__RECORDS PROVIDED__:
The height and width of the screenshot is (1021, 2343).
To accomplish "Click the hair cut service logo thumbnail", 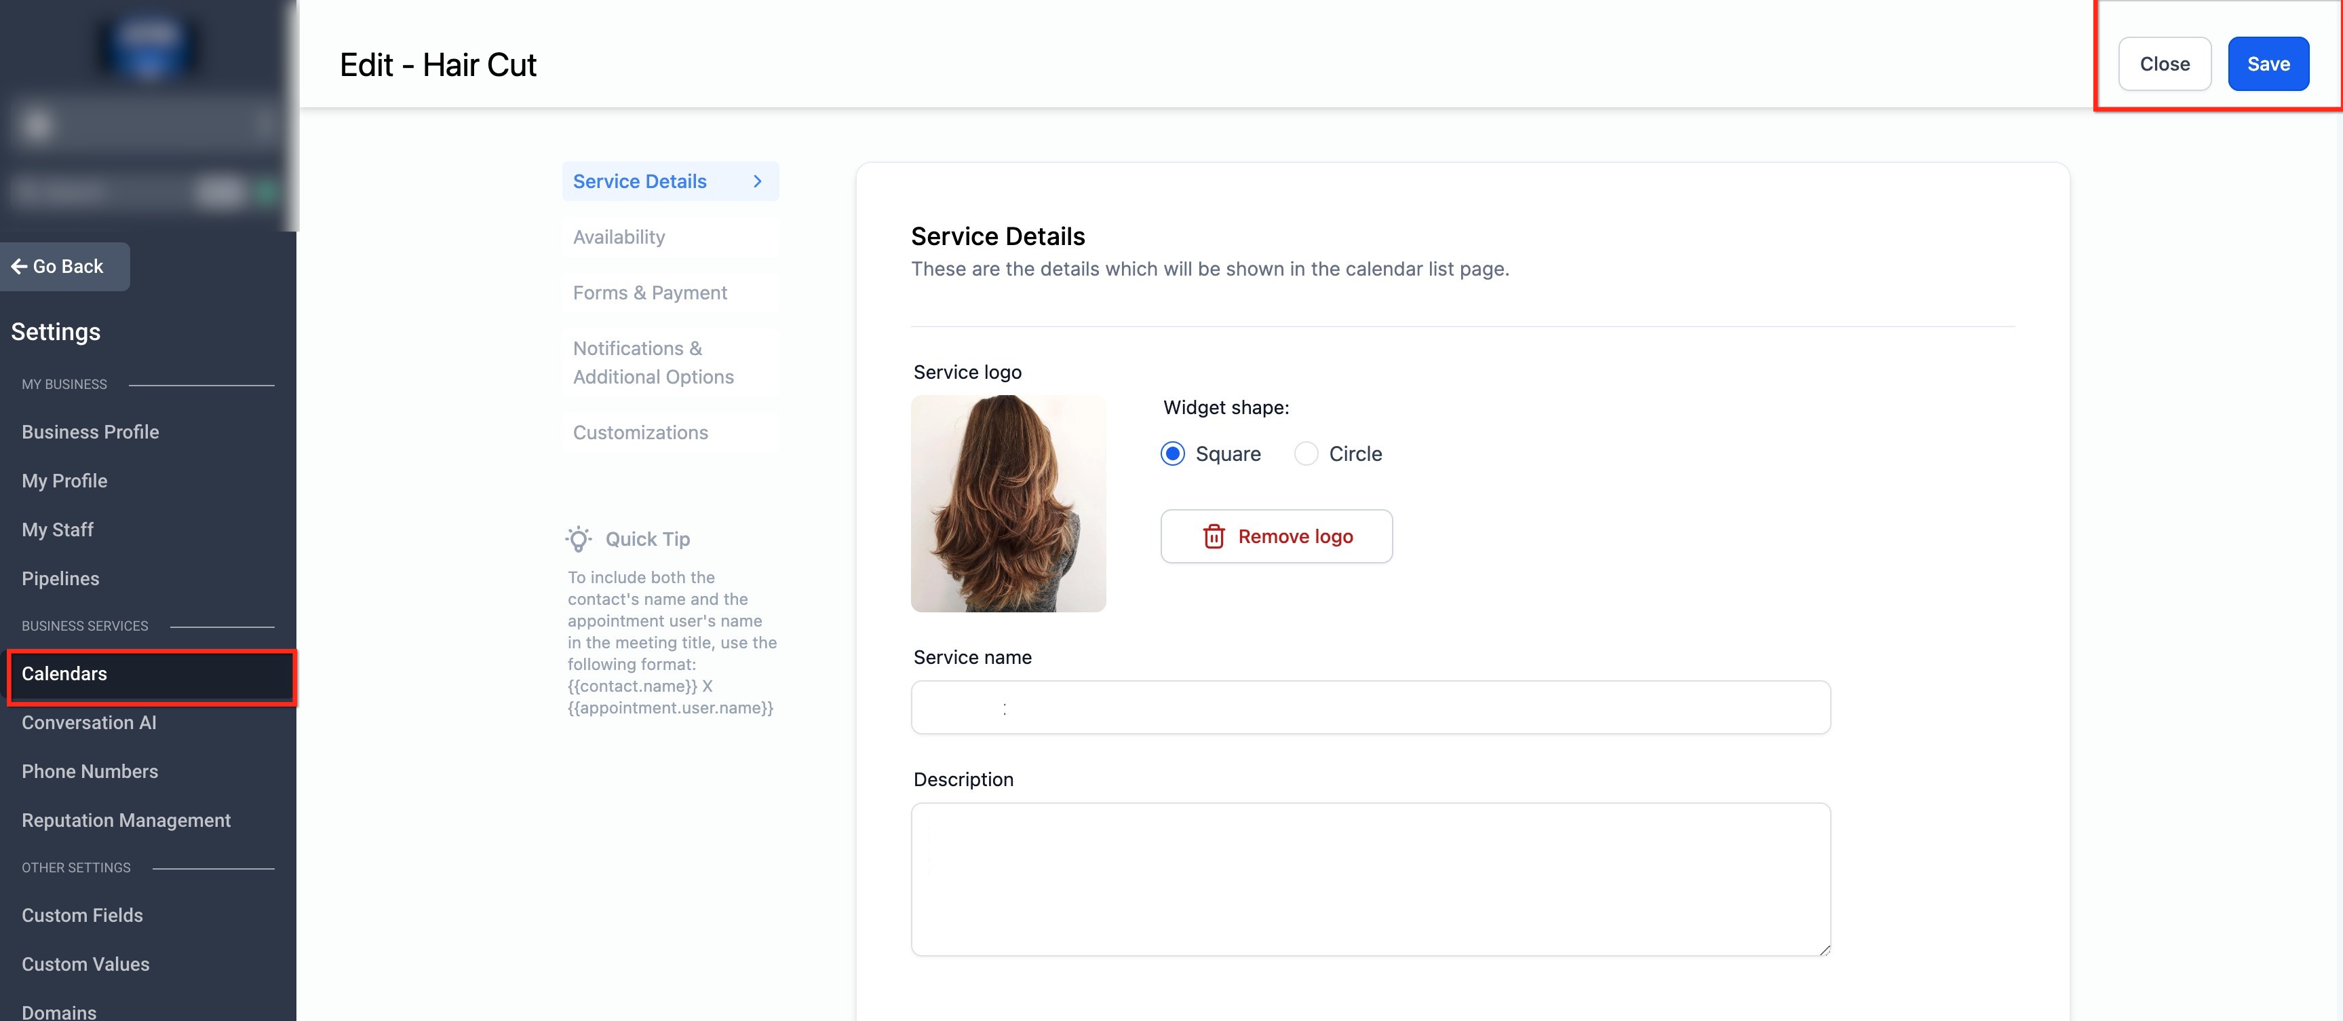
...
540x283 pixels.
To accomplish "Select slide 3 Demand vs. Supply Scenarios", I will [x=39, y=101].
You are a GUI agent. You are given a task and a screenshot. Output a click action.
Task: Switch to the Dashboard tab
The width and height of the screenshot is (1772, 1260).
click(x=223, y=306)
* * *
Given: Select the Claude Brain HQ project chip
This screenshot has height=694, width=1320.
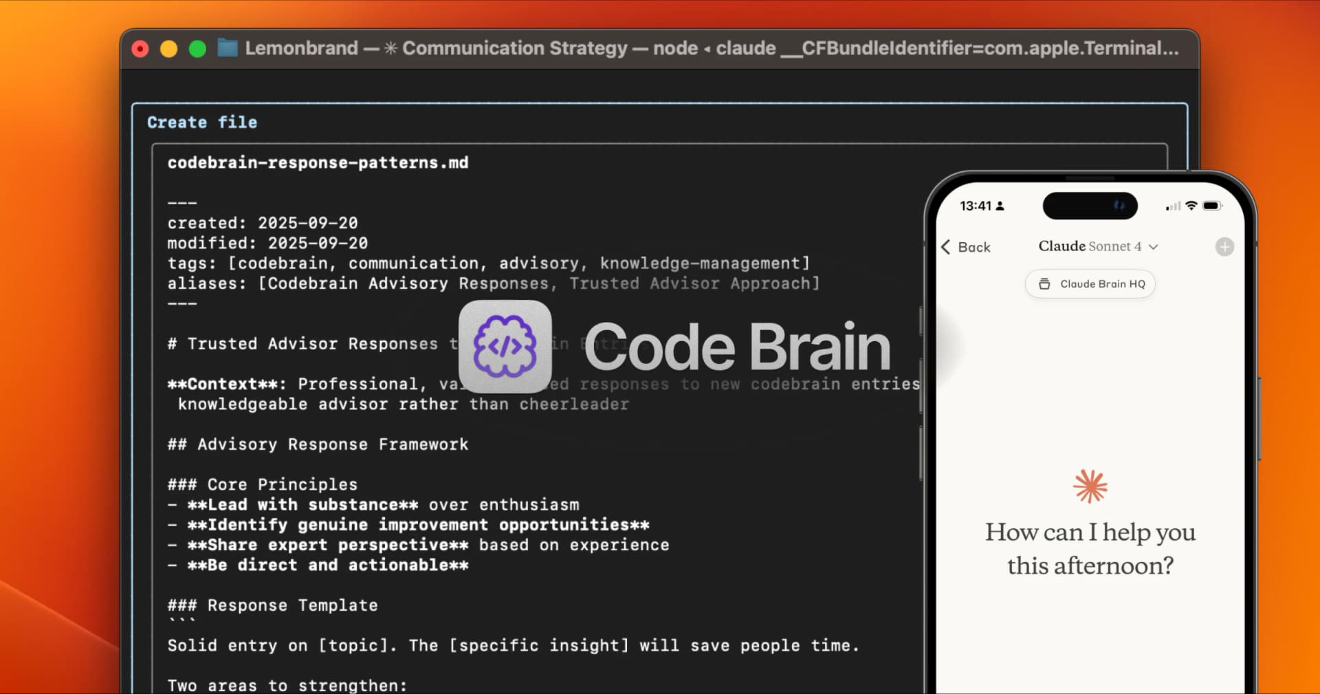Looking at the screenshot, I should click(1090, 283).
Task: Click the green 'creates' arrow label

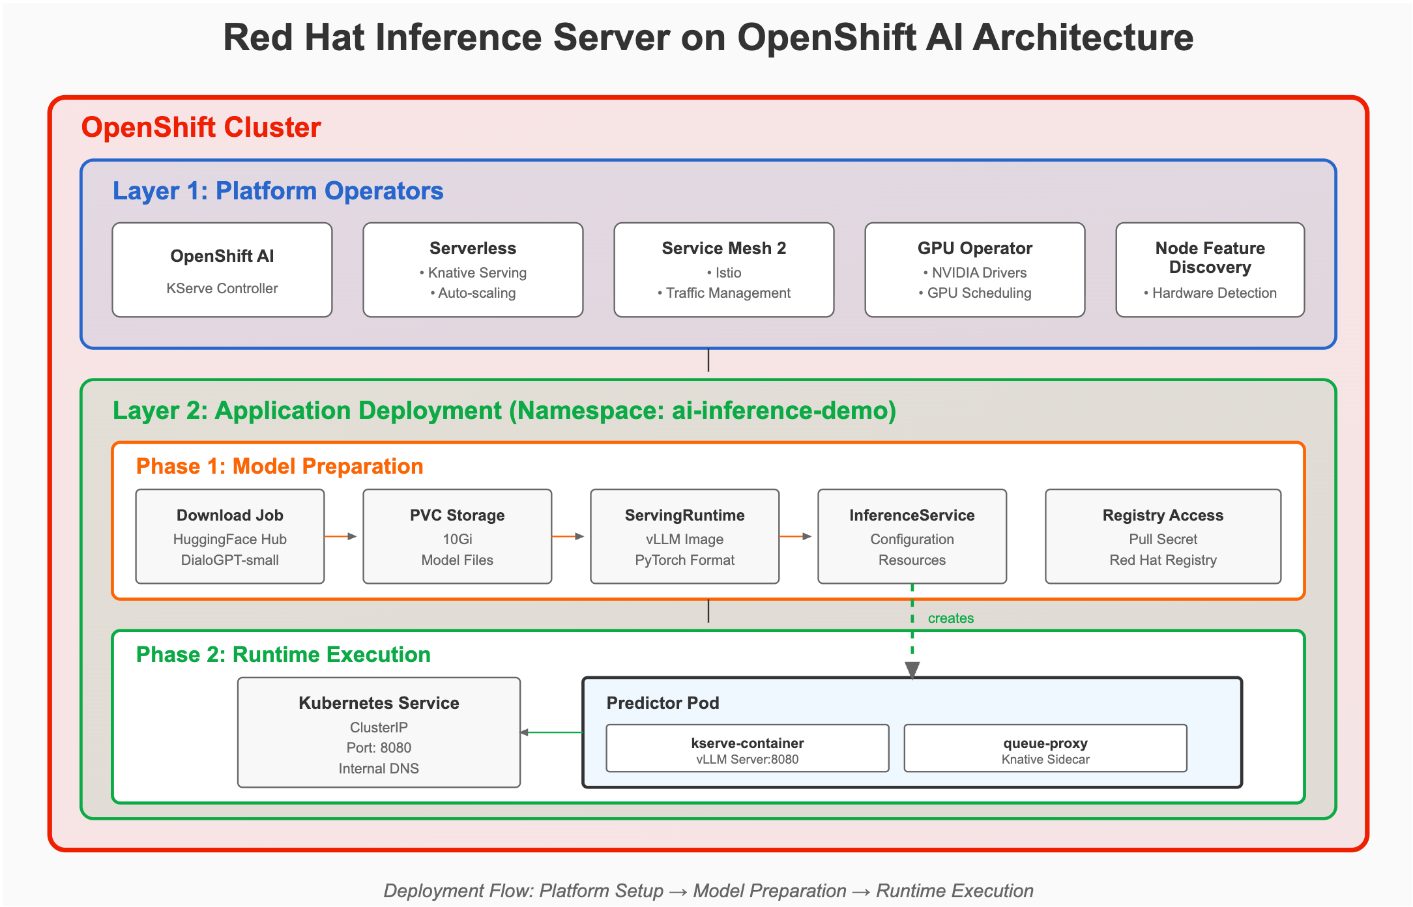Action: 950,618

__REQUIREMENT__: Say how many lines in the records contain the string "Select", and say nothing else.

__WRITTEN REPLY__: 2